### Task directions
Extract all of the records below and reproduce every line verbatim.

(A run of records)
▬▬▬

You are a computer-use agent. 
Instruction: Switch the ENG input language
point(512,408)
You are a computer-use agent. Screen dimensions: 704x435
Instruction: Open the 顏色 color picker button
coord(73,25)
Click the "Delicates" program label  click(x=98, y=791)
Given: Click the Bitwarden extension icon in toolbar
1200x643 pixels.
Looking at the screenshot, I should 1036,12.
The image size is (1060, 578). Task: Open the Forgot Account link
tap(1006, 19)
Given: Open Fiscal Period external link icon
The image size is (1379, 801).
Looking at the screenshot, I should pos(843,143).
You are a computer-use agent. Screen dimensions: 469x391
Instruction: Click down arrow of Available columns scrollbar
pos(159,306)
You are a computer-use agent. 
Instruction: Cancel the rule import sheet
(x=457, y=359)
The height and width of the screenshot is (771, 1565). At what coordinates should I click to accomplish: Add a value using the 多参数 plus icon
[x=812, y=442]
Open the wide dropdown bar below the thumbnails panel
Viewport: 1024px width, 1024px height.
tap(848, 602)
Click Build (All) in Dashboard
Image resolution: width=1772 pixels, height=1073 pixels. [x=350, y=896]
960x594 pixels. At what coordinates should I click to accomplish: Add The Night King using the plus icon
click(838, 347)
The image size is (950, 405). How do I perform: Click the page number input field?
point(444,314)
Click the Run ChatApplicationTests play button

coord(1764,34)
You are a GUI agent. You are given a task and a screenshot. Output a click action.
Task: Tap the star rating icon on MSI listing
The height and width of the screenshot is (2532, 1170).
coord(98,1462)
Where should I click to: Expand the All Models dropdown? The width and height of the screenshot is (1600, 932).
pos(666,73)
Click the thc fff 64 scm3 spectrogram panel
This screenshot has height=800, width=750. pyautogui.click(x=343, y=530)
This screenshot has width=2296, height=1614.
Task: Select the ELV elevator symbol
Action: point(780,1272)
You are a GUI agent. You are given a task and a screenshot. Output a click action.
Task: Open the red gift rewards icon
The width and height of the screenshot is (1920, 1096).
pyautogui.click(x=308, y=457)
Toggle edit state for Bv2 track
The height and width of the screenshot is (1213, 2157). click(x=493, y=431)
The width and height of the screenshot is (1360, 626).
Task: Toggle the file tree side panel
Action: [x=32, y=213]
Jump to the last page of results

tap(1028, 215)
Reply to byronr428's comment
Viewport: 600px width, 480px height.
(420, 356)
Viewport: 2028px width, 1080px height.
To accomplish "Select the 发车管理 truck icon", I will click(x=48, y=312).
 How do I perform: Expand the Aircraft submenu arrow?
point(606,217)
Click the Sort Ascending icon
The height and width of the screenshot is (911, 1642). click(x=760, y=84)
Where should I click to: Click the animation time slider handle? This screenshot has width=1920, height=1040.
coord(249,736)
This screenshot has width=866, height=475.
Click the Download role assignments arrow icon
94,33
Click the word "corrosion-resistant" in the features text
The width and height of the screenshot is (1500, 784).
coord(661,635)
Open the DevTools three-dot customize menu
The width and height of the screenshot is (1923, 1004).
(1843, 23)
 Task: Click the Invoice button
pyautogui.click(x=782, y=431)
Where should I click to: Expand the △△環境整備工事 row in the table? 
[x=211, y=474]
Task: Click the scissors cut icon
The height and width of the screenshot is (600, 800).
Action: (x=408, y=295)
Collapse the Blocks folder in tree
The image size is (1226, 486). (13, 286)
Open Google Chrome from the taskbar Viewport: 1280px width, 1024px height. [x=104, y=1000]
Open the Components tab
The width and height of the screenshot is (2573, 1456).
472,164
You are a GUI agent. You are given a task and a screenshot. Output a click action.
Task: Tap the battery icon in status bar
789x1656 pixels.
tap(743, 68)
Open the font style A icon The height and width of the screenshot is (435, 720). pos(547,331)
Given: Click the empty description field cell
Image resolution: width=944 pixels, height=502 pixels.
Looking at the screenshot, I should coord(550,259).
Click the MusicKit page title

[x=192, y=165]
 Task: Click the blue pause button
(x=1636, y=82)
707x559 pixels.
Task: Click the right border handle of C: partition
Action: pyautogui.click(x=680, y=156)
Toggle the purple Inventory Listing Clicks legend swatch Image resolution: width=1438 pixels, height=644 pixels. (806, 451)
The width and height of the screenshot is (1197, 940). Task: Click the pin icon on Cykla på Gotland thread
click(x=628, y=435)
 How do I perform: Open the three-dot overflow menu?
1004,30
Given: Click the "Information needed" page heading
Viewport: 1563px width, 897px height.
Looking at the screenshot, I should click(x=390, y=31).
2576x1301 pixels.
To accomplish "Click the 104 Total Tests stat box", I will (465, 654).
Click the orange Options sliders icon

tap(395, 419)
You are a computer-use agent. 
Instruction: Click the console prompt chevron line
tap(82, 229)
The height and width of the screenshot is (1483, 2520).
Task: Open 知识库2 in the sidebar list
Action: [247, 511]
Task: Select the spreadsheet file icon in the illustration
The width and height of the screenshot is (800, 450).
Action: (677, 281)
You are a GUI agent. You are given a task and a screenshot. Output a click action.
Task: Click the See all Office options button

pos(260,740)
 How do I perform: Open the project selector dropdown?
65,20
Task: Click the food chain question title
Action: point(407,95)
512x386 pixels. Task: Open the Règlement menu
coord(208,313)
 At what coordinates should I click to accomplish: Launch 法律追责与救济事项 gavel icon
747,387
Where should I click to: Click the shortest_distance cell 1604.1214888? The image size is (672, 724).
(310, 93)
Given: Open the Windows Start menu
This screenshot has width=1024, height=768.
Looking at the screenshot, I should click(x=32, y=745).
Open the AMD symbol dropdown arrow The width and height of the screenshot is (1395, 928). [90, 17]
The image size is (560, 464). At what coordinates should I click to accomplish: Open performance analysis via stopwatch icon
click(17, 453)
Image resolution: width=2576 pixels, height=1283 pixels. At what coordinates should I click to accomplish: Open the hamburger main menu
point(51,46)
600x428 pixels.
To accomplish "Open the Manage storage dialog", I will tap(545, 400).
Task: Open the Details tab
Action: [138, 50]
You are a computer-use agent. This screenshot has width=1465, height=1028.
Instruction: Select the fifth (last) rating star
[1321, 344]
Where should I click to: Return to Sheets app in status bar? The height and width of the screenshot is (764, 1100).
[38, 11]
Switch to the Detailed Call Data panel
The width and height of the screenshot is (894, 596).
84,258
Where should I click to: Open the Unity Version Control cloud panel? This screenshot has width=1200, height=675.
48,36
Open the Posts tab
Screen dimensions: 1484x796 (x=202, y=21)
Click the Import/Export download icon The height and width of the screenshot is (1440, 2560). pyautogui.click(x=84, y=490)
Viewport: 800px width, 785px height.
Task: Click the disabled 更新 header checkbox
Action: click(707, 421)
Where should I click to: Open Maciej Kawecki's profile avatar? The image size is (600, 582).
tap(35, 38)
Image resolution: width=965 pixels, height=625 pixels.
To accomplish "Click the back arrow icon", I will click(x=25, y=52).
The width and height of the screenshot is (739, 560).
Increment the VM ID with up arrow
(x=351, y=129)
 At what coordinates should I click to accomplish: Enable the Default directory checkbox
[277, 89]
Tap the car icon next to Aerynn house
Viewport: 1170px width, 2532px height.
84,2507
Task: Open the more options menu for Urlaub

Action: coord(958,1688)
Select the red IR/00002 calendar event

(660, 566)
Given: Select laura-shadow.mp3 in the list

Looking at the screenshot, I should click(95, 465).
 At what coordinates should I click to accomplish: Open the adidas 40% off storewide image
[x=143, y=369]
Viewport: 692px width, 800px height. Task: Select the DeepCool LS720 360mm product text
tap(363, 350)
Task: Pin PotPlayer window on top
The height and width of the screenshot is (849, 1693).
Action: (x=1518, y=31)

▬▬▬

### Output of the exercise
You are a computer-use agent. 
Instruction: Switch the ENG input language
point(512,408)
You are a computer-use agent. Screen dimensions: 704x435
Instruction: Open the 顏色 color picker button
coord(73,25)
Click the "Delicates" program label  click(x=98, y=791)
Given: Click the Bitwarden extension icon in toolbar
1200x643 pixels.
Looking at the screenshot, I should 1036,12.
The image size is (1060, 578). Task: Open the Forgot Account link
tap(1006, 19)
Given: Open Fiscal Period external link icon
The image size is (1379, 801).
Looking at the screenshot, I should pos(843,143).
You are a computer-use agent. Screen dimensions: 469x391
Instruction: Click down arrow of Available columns scrollbar
pos(159,306)
You are a computer-use agent. 
Instruction: Cancel the rule import sheet
(x=457, y=359)
The height and width of the screenshot is (771, 1565). At what coordinates should I click to accomplish: Add a value using the 多参数 plus icon
[x=812, y=442]
Open the wide dropdown bar below the thumbnails panel
Viewport: 1024px width, 1024px height.
tap(848, 602)
Click Build (All) in Dashboard
Image resolution: width=1772 pixels, height=1073 pixels. [x=350, y=896]
960x594 pixels. At what coordinates should I click to accomplish: Add The Night King using the plus icon
click(838, 347)
The image size is (950, 405). How do I perform: Click the page number input field?
point(444,314)
Click the Run ChatApplicationTests play button

coord(1764,34)
You are a GUI agent. You are given a task and a screenshot. Output a click action.
Task: Tap the star rating icon on MSI listing
The height and width of the screenshot is (2532, 1170).
coord(98,1462)
Where should I click to: Expand the All Models dropdown? The width and height of the screenshot is (1600, 932).
pos(666,73)
Click the thc fff 64 scm3 spectrogram panel
This screenshot has height=800, width=750. pyautogui.click(x=343, y=530)
This screenshot has width=2296, height=1614.
Task: Select the ELV elevator symbol
Action: point(780,1272)
You are a GUI agent. You are given a task and a screenshot. Output a click action.
Task: Open the red gift rewards icon
The width and height of the screenshot is (1920, 1096).
pyautogui.click(x=308, y=457)
Toggle edit state for Bv2 track
The height and width of the screenshot is (1213, 2157). click(x=493, y=431)
The width and height of the screenshot is (1360, 626).
Task: Toggle the file tree side panel
Action: [x=32, y=213]
Jump to the last page of results

tap(1028, 215)
Reply to byronr428's comment
Viewport: 600px width, 480px height.
(420, 356)
Viewport: 2028px width, 1080px height.
To accomplish "Select the 发车管理 truck icon", I will click(x=48, y=312).
 How do I perform: Expand the Aircraft submenu arrow?
point(606,217)
Click the Sort Ascending icon
The height and width of the screenshot is (911, 1642). click(x=760, y=84)
Where should I click to: Click the animation time slider handle? This screenshot has width=1920, height=1040.
coord(249,736)
This screenshot has width=866, height=475.
Click the Download role assignments arrow icon
94,33
Click the word "corrosion-resistant" in the features text
The width and height of the screenshot is (1500, 784).
coord(661,635)
Open the DevTools three-dot customize menu
The width and height of the screenshot is (1923, 1004).
(1843, 23)
 Task: Click the Invoice button
pyautogui.click(x=782, y=431)
Where should I click to: Expand the △△環境整備工事 row in the table? 
[x=211, y=474]
Task: Click the scissors cut icon
The height and width of the screenshot is (600, 800).
Action: (x=408, y=295)
Collapse the Blocks folder in tree
The image size is (1226, 486). (13, 286)
Open Google Chrome from the taskbar Viewport: 1280px width, 1024px height. [x=104, y=1000]
Open the Components tab
The width and height of the screenshot is (2573, 1456).
472,164
You are a GUI agent. You are given a task and a screenshot. Output a click action.
Task: Tap the battery icon in status bar
789x1656 pixels.
tap(743, 68)
Open the font style A icon The height and width of the screenshot is (435, 720). pos(547,331)
Given: Click the empty description field cell
Image resolution: width=944 pixels, height=502 pixels.
Looking at the screenshot, I should coord(550,259).
Click the MusicKit page title

[x=192, y=165]
 Task: Click the blue pause button
(x=1636, y=82)
707x559 pixels.
Task: Click the right border handle of C: partition
Action: pyautogui.click(x=680, y=156)
Toggle the purple Inventory Listing Clicks legend swatch Image resolution: width=1438 pixels, height=644 pixels. (806, 451)
The width and height of the screenshot is (1197, 940). Task: Click the pin icon on Cykla på Gotland thread
click(x=628, y=435)
 How do I perform: Open the three-dot overflow menu?
1004,30
Given: Click the "Information needed" page heading
Viewport: 1563px width, 897px height.
Looking at the screenshot, I should click(x=390, y=31).
2576x1301 pixels.
To accomplish "Click the 104 Total Tests stat box", I will (465, 654).
Click the orange Options sliders icon

tap(395, 419)
You are a computer-use agent. 
Instruction: Click the console prompt chevron line
tap(82, 229)
The height and width of the screenshot is (1483, 2520).
Task: Open 知识库2 in the sidebar list
Action: [247, 511]
Task: Select the spreadsheet file icon in the illustration
The width and height of the screenshot is (800, 450).
Action: (677, 281)
You are a GUI agent. You are given a task and a screenshot. Output a click action.
Task: Click the See all Office options button

pos(260,740)
 How do I perform: Open the project selector dropdown?
65,20
Task: Click the food chain question title
Action: point(407,95)
512x386 pixels. Task: Open the Règlement menu
coord(208,313)
 At what coordinates should I click to accomplish: Launch 法律追责与救济事项 gavel icon
747,387
Where should I click to: Click the shortest_distance cell 1604.1214888? The image size is (672, 724).
(310, 93)
Given: Open the Windows Start menu
This screenshot has width=1024, height=768.
Looking at the screenshot, I should click(x=32, y=745).
Open the AMD symbol dropdown arrow The width and height of the screenshot is (1395, 928). [90, 17]
The image size is (560, 464). At what coordinates should I click to accomplish: Open performance analysis via stopwatch icon
click(17, 453)
Image resolution: width=2576 pixels, height=1283 pixels. At what coordinates should I click to accomplish: Open the hamburger main menu
point(51,46)
600x428 pixels.
To accomplish "Open the Manage storage dialog", I will tap(545, 400).
Task: Open the Details tab
Action: [138, 50]
You are a computer-use agent. This screenshot has width=1465, height=1028.
Instruction: Select the fifth (last) rating star
[1321, 344]
Where should I click to: Return to Sheets app in status bar? The height and width of the screenshot is (764, 1100).
[38, 11]
Switch to the Detailed Call Data panel
The width and height of the screenshot is (894, 596).
84,258
Where should I click to: Open the Unity Version Control cloud panel? This screenshot has width=1200, height=675.
48,36
Open the Posts tab
Screen dimensions: 1484x796 (x=202, y=21)
Click the Import/Export download icon The height and width of the screenshot is (1440, 2560). pyautogui.click(x=84, y=490)
Viewport: 800px width, 785px height.
Task: Click the disabled 更新 header checkbox
Action: click(707, 421)
Where should I click to: Open Maciej Kawecki's profile avatar? The image size is (600, 582).
tap(35, 38)
Image resolution: width=965 pixels, height=625 pixels.
To accomplish "Click the back arrow icon", I will click(x=25, y=52).
The width and height of the screenshot is (739, 560).
Increment the VM ID with up arrow
(x=351, y=129)
 At what coordinates should I click to accomplish: Enable the Default directory checkbox
[277, 89]
Tap the car icon next to Aerynn house
Viewport: 1170px width, 2532px height.
84,2507
Task: Open the more options menu for Urlaub

Action: coord(958,1688)
Select the red IR/00002 calendar event

(660, 566)
Given: Select laura-shadow.mp3 in the list

Looking at the screenshot, I should click(95, 465).
 At what coordinates should I click to accomplish: Open the adidas 40% off storewide image
[x=143, y=369]
Viewport: 692px width, 800px height. Task: Select the DeepCool LS720 360mm product text
tap(363, 350)
Task: Pin PotPlayer window on top
The height and width of the screenshot is (849, 1693).
Action: (x=1518, y=31)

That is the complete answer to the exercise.